Tuesday, September 4, 2012

Back to School...sort of.

A couple of weeks ago Reid started his second "semester" of Mother's Day Out at Immanuel Baptist Church. He is in the 4 year-old class in the Kids For Christ program, and so far, he's not too thrilled about going to "school." Because Reid's birthday is the very end of April, Jeb and I have decided to hold him back and not start Pre-K until next year. Yes, academically he is ready, but socially...not quite.  Also, Jeb thinks it's important for a boy to be the oldest in his class instead of the baby - you know, he might grow that extra 4 inches and gain 20 pounds his last year of high school ;) Reid is a lot like his mommy. He has separation anxiety issues...he is slow to adjust to new people, new environments...he's a perfectionist and puts a lot of pressure on himself to do everything just right (even at this young age!). We had a meltdown practicing the letter "B" last week because his "B's" that he was drawing weren't "good B's." Reid has never been in daycare and only went to MDO last year 2 day a week for a couple of months. He's not used to being away from me, or used to playing with children that he doesn't know very well. He cried the first day because he didn't want me to leave him. He wanted to take his watch with him so he could see when it was 2 o'clock. He says that his stomach hurts every Tuesday and Thursday before school and he'll act like he's going to throw up. I know how this feels. I know what it's like to be this nervous. My stomach always hurt when I went to school as a kid. I would be so anxious about being away from my mother, and I would put so much pressure on myself to do everything perfect at school. I was nervous about the teachers and the kids...and on achievement test week, mom would sometimes have to come get me because I would be so nervous that I would make myself sick. I have a feeling this is going to be Reid. All summer we had been telling Reid that he would only have to go to school "2 days a week," so when we told him we were going to try 4 days a week because we thought it would help him get used to school, he was NOT having it! He said, "but you said only 2 days a week, mommy." You cannot get anything past him and he remembers every little thing. 

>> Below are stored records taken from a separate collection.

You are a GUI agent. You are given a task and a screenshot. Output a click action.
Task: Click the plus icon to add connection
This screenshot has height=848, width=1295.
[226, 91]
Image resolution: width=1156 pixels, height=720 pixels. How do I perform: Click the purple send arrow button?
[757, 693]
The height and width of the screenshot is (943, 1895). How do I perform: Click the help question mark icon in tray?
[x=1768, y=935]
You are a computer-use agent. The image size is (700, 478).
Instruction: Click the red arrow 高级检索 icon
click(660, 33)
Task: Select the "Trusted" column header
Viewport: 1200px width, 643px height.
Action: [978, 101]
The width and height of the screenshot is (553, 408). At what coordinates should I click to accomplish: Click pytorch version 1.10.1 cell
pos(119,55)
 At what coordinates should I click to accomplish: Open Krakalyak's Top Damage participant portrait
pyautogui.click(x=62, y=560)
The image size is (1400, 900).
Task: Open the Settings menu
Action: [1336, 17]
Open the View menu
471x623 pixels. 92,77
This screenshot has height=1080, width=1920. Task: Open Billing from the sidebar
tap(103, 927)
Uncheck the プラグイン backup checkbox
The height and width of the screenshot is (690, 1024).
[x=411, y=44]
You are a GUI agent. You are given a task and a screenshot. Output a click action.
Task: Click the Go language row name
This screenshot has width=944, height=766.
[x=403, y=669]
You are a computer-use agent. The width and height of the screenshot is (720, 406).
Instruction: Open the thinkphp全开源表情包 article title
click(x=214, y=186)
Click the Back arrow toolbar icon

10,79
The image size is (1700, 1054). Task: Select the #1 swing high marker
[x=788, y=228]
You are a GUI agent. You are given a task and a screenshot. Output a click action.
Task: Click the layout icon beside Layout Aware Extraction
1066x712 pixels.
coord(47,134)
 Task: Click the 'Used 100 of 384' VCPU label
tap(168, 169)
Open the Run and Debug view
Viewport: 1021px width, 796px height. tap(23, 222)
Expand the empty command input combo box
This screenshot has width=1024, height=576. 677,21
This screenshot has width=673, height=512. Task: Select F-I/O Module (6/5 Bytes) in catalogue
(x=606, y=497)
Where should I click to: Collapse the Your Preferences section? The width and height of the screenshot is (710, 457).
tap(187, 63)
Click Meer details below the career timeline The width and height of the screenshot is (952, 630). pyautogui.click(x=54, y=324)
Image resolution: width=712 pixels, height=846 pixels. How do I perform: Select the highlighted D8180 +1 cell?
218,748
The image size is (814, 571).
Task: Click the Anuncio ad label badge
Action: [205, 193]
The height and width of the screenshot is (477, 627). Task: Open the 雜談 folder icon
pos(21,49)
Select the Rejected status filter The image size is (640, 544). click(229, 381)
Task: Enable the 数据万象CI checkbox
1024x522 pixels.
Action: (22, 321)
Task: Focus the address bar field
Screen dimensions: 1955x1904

The few kids that he did know and feel comfortable with, moved up to Pre-K this year so he doesn't know anyone in his class. He says he doesn't like his new teachers. I will admit, these two teachers are new to the MDO program and they aren't the Ms. Shelly that Reid had last year. She was AMAZING and Reid did great with her! Yes, he cried the first few times, but he adjusted well and began to ask to go to school more often than his scheduled 2 days a week. I've went and watched him a couple of times and he just sits alone during recess. He says he doesn't like playing with the other kids and that he doesn't even like going outside. This is so not Reid. This is not the Reid we know at home...in his comfort zone. He LOVES being outside, he LOVES playing with other kids...he's rowdy, ornery, outgoing, athletic...so his "school personality" is so uncharacteristic of the real Reid. It worries me.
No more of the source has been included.